I stayed in a house with one family - one family with one husband, three sister wives and 33 children. The oldest was my age. 33 children age 21 and younger. They were actually wonderful. I loved every minute I spent with them. The teenagers would sneak "out to the sticks" and share a six pack of beer between twenty of them. They would fall in love without ever speaking to each other. It seemed so simple to me. I made friends there that I still have today. &, in fact, I introduced a friend to one of them and she ended up marrying into polygamy. (the guilt!) But back then, their prophet didn't purposely mislead them, lie to them and hurt them. Back then, they were led my a man named Rulon Je*ffs and everyone adored him.

Don't get me wrong, the lifestyle was still very strange and sometimes painful to watch. Girls would be wakened over night, at sixteen, to marry a man in a strange place. Boys would have to marry girls they didn't know when they were hoping to marry someone else. But they all agreed to it. It was God asking, not man.
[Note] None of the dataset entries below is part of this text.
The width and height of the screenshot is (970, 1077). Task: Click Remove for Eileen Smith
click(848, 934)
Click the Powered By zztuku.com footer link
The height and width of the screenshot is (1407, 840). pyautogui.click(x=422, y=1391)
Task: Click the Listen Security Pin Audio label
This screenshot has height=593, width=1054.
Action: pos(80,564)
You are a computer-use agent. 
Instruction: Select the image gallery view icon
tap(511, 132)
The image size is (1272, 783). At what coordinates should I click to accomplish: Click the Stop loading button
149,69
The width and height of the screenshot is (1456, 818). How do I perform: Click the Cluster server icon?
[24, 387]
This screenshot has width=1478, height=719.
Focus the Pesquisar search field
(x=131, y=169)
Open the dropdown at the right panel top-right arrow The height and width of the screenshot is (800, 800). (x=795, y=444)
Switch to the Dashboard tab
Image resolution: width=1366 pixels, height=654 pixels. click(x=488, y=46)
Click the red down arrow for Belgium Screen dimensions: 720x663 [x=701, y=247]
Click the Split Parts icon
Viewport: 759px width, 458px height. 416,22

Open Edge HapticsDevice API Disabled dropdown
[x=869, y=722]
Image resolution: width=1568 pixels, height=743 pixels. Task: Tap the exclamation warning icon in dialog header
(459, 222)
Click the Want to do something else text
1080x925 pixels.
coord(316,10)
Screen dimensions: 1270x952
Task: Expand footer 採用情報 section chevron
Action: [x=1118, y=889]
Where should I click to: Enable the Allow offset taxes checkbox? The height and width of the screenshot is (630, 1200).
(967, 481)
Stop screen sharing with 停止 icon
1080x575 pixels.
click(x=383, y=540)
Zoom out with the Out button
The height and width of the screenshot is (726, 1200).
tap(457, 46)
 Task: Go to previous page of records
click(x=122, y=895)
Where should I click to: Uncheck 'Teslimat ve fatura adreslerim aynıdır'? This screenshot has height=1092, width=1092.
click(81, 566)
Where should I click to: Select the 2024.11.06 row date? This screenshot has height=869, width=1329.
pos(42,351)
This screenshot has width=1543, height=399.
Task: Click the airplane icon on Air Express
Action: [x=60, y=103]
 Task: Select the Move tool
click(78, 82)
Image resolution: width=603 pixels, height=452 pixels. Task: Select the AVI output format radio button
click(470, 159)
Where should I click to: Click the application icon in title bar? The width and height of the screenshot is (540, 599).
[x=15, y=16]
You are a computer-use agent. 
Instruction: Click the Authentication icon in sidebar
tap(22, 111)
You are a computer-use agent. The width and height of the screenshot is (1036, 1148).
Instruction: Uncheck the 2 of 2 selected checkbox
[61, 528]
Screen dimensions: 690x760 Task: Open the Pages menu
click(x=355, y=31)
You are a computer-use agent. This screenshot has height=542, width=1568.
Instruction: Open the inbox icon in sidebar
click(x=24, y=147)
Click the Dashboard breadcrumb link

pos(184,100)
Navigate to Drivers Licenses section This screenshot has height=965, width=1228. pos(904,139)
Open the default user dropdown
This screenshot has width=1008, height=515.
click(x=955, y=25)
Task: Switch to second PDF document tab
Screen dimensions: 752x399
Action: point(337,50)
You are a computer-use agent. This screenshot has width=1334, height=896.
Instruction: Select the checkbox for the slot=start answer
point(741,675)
They signed their homes to the trust. They gave the prophet all of their earned money - in which he turned around and paid them, less tithing. They were led by a man they loved so everyone just followed him. When he died, they were torn about who would lead. It ended up being one of his many sons and it was the beginning of the end for the entire community.

He began tearing families apart. If a man didn't agree with him about something - anything, he would take away his wives and children and place them with another man. Because the homes were all held in trust, they would lose everything. In some cases, men have never found their families. They're shipped to South Dakota or Texas or Colorado. People began standing up for themselves and moving away on their own. And finally, charges were filed and he ran just like the coward he is. His people still took care of him by sending him money when they didn't have enough to keep their homes warm. They were used to being shunned and punished for wearing anything immodest but he was found in a t-shirt and shorts - plenty of skin showing. White, pasty, gross, rapist skin. He hurt so many people and still, he tried to manipulate them. He's disgusting.

So today put an end to the question of whether or not he would lead his community again. The answer is no.

These people are strange. They're odd. They're different, just like many of us. But they believed as they were taught. Their lives are unraveling and it's all many of them have every known. First they were abandoned by the LDS church and now their prophet. I feel sorry for them. I feel strongly that the big church in this state (Morm*ns) should do whatever it takes to educate, shelter and rehabilitate them. It breaks my heart.

I think of the family who took me in and gave me lessons on cooking, sewing, raising children and I have such love in my heart for them. I wonder if they're still a family. Or if they, too, were victims of this awful man.